2. "IO" is a nice mix of crunchy, lo-fi and really clean sounds, giving it this 3D quality. It's got this great, totally indiscernable vocal sample that sounds like a dying HAL over top a buzzy beat and a quirky key melody.
3. There's something to "Perlence," how it can't make up its mind about whether or not it wants to be hip hop or a battle of wits between two rhythms.
4. "paralel Suns" is a dense, waterfall of bubbly synth over a vacuous, yet melodic drone. AWESOME.
5. "Tankakern:" electro beat with this thundering bass that makes it sound like it's been recorded in a cave. Equally cavernous sounds to go with.
6. "rale." Whoa. Dark, like black hole dark, evil, menacing electro with some glitchy flourishes. I want more of this.
7. "Fol3" finds Autechre taking the sounds (in this case, they seem as if they are samples of some mechanical action but cropped so that they're not recognizable) and making rhythms out of it.
8. "90101-5l-l" is very heady experimental acid.
9. "Theswere" could have appeared on "Amber" with its bright synth line and string section.
10. "chenc9" is classic Autechre with a frentic rhythm section and a bright, slow, vibrato synth line over it.
and they finish with two tracks, each a slightly different take on ambient.

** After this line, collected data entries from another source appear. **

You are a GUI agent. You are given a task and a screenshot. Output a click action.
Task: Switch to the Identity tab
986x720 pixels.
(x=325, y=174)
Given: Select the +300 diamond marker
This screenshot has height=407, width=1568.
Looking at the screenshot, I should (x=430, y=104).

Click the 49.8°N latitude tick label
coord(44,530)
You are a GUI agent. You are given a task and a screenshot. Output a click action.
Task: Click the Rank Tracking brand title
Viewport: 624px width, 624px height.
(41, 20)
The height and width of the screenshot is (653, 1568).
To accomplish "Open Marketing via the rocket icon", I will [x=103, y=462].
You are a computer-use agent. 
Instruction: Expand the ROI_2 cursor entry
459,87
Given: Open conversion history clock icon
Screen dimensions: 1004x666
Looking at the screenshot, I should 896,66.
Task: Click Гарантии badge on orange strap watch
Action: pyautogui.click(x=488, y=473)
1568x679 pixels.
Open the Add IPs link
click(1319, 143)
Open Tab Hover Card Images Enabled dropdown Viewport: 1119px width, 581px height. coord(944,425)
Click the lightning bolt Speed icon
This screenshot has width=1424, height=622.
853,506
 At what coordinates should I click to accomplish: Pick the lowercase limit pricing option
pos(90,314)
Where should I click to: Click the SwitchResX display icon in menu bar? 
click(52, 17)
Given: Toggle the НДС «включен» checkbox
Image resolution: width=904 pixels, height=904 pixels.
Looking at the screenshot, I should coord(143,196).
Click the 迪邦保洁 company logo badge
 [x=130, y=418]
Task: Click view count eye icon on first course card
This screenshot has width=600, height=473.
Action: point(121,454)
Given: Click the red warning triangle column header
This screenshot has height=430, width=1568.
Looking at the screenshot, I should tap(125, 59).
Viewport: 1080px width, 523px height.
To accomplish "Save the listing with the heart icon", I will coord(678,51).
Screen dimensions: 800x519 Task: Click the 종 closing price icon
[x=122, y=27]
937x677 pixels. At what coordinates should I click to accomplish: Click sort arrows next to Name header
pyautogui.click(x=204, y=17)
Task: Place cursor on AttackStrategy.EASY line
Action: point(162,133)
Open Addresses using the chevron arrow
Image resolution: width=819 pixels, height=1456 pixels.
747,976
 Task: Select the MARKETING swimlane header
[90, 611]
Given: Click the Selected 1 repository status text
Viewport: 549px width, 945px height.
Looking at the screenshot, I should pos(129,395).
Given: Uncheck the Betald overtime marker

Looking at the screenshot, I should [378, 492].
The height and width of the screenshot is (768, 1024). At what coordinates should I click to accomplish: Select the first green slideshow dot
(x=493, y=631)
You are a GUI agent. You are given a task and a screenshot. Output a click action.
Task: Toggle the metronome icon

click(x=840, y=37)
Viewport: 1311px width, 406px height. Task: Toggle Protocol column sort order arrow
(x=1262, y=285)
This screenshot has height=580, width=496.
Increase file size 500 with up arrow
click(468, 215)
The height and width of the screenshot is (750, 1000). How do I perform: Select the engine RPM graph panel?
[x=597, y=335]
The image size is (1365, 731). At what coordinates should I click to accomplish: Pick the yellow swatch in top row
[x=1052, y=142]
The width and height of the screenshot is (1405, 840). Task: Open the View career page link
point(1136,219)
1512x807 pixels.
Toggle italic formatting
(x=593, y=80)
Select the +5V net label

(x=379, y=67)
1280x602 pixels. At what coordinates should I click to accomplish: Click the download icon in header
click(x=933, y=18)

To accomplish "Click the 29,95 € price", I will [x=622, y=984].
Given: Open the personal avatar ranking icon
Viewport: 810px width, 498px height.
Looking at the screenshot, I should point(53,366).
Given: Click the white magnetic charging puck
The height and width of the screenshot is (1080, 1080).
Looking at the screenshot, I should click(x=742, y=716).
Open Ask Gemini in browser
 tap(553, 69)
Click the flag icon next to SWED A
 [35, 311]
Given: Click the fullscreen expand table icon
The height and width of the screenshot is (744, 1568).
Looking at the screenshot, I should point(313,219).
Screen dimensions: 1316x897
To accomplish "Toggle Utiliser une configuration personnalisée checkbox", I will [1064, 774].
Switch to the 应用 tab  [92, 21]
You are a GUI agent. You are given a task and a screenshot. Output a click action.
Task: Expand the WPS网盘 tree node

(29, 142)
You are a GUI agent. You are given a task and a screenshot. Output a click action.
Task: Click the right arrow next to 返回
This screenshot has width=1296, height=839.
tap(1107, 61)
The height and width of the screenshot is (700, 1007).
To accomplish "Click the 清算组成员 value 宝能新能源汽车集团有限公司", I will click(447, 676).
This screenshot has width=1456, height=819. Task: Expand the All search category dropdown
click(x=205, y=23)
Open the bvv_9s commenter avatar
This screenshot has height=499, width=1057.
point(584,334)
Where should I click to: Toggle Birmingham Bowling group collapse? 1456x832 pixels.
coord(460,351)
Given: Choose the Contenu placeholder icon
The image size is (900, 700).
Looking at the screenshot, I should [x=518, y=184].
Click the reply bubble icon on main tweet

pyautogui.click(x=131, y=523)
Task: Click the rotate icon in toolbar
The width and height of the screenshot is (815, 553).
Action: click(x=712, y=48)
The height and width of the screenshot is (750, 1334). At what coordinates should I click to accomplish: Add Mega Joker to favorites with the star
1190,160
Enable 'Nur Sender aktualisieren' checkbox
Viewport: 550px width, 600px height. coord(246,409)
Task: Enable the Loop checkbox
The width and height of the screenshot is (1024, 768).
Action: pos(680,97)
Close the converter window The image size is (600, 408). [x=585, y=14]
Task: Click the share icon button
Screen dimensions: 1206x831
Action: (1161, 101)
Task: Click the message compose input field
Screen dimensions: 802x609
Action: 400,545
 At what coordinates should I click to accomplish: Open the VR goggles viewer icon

I cannot wait to see this live!!!!
Review by Headphone_Commute Feb 09, 2008

referencing Quaristice, 20xFile, MP3, Album, 320, WARPCDD333

It's hard to believe that Sean Booth and Rob Brown have been experimenting with sound for over 16 years now, ever since their first release, Incunabula, on Warp Records. It is perhaps their unique programming approach to analog synths, custom Max/MSP patches, micro granular effects, and mathematical rhythms, that pushed the envelope of sound exploration to the common studio techniques of today. Can the UK duo continue and reinvent the sound? I'm on my fifth listen of Quaristice, Autechre's 9th album, and the definitive answer is: yes. The twenty tracks on a digital release which I snatched from bleep (including exclusive artwork for each track!), maintain the indisputably unique Autechre sound. The beats are still chopped, the sound waves decomposed, and the structure erratically twisted. But unlike Autechre's previous LP, Untilted, this 2008 release is warmer, less noisier, and at times even melodic (there are even strings buried deep in one of the tracks). The genre starts to glide closer to abstract and minimal ambient, with an occasional glitchy quality of other worldliness. If by some miracle this is your first Autechre experience, brace yourself for a unique and unforgettable experience, if you can hold on. For the rest of us, it's just a necessity for our complete anthology. Too bad that the special, limited to 1000 copies edition, with an additional CD and a photo-etched steel casing sold out within the first 12 hours of announcement.